Sequestrati 500 chilogrammi di cocaina ed arrestate 19 persone legate alla 'ndrina degli Alvaro di Sinopoli

L’operazione “Fireman” e “La romana” si chiude con un altro colpo ai danni della ‘Ndrangheta e dei suoi affari legati al traffico internazionale di stupefacenti. Dalle prime ore dell’alba, personale della Questura di Roma e del Comando Provinciale della Guardia di Finanza della Capitale sta eseguendo, sull’intero territorio nazionale, una misura cautelare personale emessa dal G.I.P. del Tribunale capitolino nei confronti di 19 soggetti appartenenti ad un’organizzazione criminale dedita al traffico internazionale di sostanze stupefacenti con base a Roma e ramificazioni all’estero. Sequestrati questa volta 500 Kg di cocaina, sostanza che pare essere oggetto di maggiore interesse per il narcotraffico delle ‘ndrine calabresi ormai diffuse in modo capillare in tutta Italia e con importanti referenti all’estero.
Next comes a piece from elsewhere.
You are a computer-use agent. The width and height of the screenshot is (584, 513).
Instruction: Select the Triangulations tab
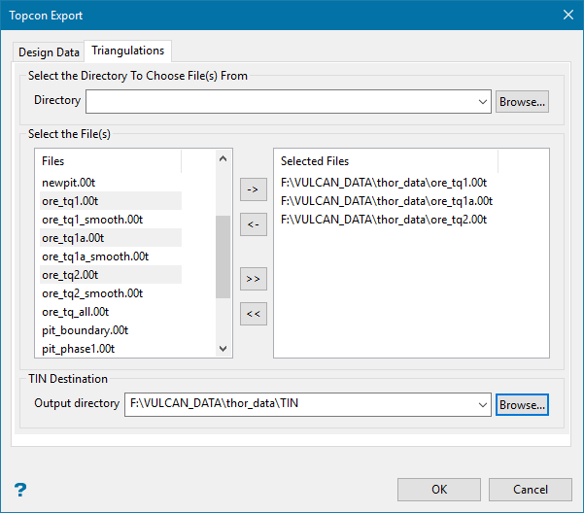point(128,51)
Coordinati dalla Direzione Distrettuale Antimafia di Roma, i Finanzieri del Nucleo di Polizia Tributaria di Roma – Gruppo Investigazione Criminalità Organizzata – e i Poliziotti della Sezione Narcotici della locale Squadra Mobile, unitamente a militari del Gruppo della Guardia di Finanza di Malpensa e ad agenti del Commissariato di Fidene Serpentara, hanno condotto indagini, anche attraverso intercettazioni telefoniche e ambientali, all’esito delle quali è stata accertata l’operatività, nella Capitale, di un agguerrito gruppo criminale, responsabile di plurime importazioni di droga, in parte destinate alla ‘ndrangheta e, in particolare, alla cosca “Alvaro” di Sinopoli, in provincia di Reggio Calabria.